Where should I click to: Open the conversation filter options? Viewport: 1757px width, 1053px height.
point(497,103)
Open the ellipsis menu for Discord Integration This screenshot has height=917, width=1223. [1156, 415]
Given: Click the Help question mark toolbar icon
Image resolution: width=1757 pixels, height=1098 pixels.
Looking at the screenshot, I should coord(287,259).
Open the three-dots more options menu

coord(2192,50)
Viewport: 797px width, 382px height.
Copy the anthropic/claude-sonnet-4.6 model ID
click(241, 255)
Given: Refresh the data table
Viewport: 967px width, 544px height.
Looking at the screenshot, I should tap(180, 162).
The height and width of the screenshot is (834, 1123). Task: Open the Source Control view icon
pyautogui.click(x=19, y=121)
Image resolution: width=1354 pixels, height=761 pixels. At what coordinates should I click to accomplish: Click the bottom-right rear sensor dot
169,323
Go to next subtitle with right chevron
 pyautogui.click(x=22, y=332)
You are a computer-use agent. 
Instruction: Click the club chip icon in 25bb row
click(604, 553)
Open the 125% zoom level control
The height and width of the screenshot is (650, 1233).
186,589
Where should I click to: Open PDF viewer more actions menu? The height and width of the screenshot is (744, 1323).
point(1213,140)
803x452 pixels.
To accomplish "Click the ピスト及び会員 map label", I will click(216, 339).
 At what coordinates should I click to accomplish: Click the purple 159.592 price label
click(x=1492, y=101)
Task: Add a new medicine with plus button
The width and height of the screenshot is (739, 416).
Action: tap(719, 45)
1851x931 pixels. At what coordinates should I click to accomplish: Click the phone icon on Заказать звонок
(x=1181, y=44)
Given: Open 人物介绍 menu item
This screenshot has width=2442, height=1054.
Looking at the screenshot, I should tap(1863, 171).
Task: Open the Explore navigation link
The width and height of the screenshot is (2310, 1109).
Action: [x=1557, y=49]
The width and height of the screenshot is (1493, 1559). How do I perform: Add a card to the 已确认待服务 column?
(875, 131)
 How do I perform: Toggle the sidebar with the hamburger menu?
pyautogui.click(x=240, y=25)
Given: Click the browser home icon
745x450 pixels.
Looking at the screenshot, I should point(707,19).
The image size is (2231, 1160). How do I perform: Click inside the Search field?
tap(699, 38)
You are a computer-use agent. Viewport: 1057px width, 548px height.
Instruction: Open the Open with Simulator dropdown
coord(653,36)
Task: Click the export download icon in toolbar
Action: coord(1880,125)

----------

== WORK ORDER ==
Please count the lines in the records that hold the string "Given", and give the number alone.

== COMPLETED EXERCISE ==
4